Earlier, Stephen Gostkowski’s 29-yard field goal put the Patriots on the board, trailing 9-3 a little more than a minute into the second quarter.
The only positive early on for the AFC champion Patriots? They won the pregame coin toss, after NFC teams had won the past 14 at the Super Bowl.
New England deferred its choice until the second half, giving New York the ball first at the outset of the game.
The Patriots (15-3) entered Sunday on a 10-game winning streak. Their last loss came against New York in the regular season, a 24-20 Giants victory on Nov. 6. The Giants (12-7) had won five consecutive games.
The roof was closed at Lucas Oil Stadium as Indianapolis hosted the NFL championship game for the first time, with an expected U.S. TV audience of 100 million or more.
Among those watching the game on TV: President Barack Obama, who sent out a message on Twitter on Sunday saying he wished his hometown Chicago Bears were playing in the Super Bowl.

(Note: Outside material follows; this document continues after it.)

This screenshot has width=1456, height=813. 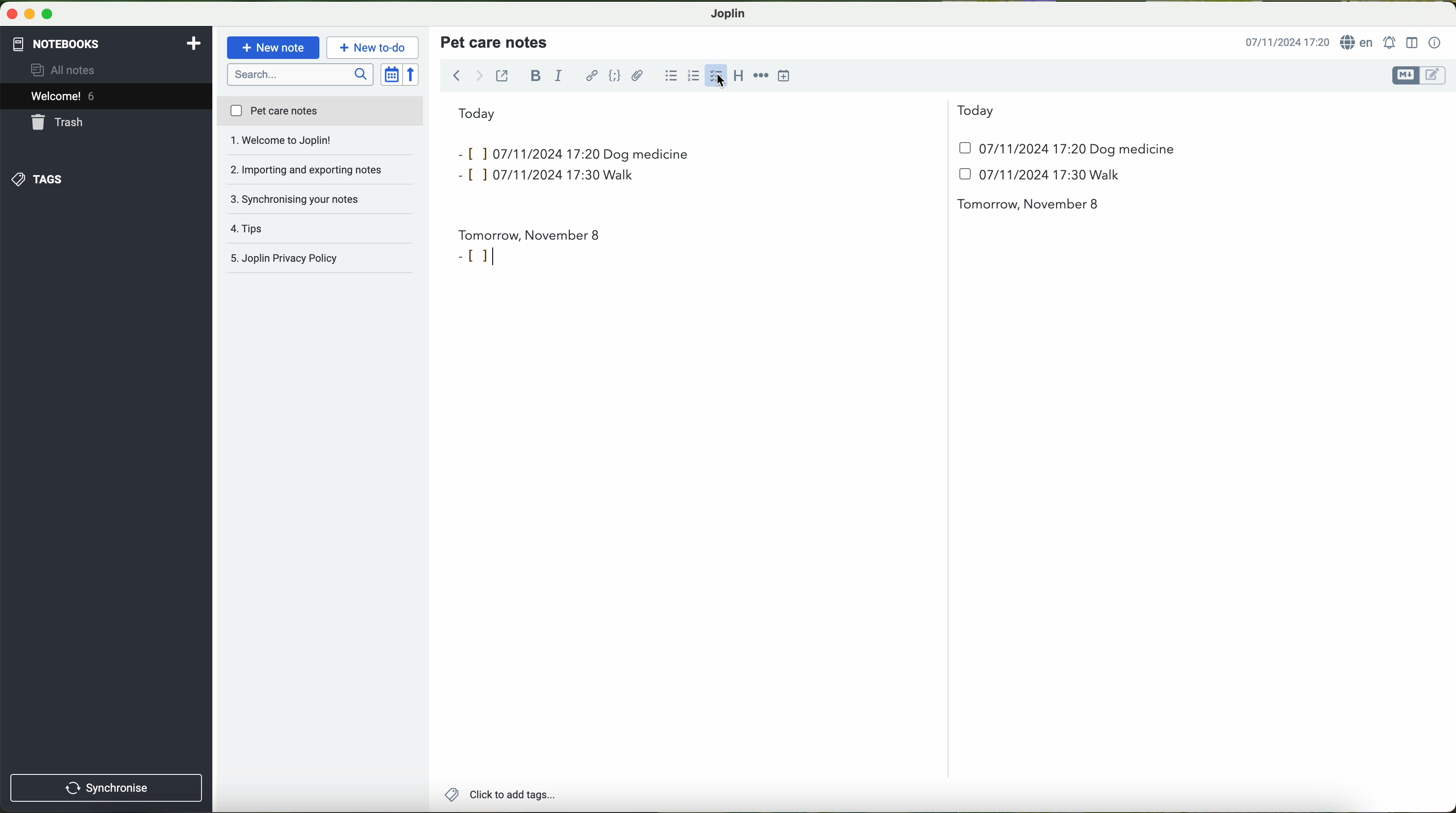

The most talked-about injury all week was Patriots tight end Rob Gronkowski’s sprained left ankle. He was wearing a gray walking boot when he came off the team flight to Indianapolis; he missed most of New England’s practice time.

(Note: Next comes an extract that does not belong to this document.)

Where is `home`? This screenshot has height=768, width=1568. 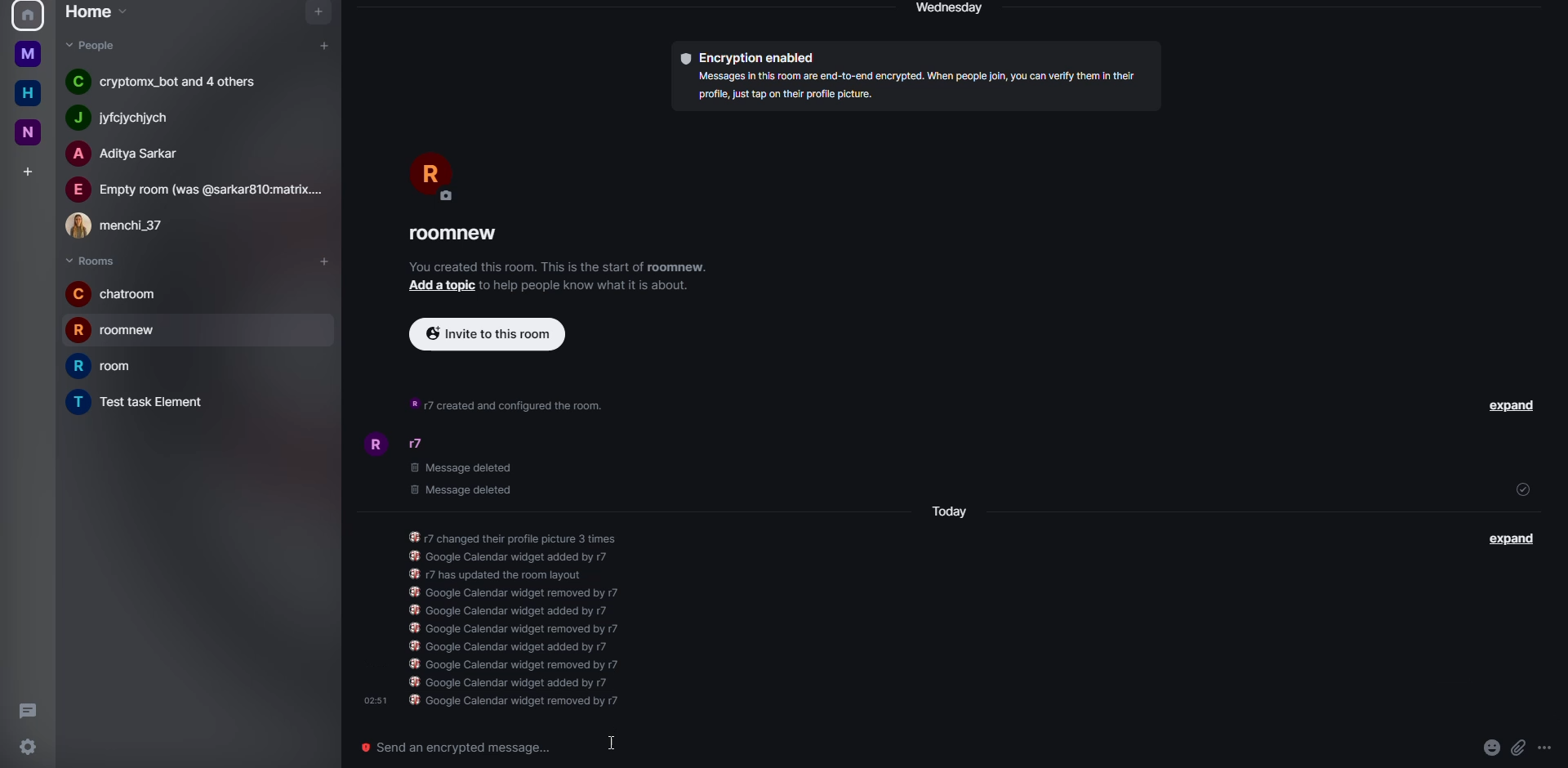
home is located at coordinates (95, 13).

But Gronkowski was on the field when it mattered, and while he appeared to be at something less than full speed at all times Sunday, he did haul in a 20-yard catch while surrounded by defenders right before the 2-minute warning in the first half.
The Giants, meanwhile, lost one of their backup tight ends in the second quarter, when Travis Beckum was knocked out of the game with a torn ligament in his right knee.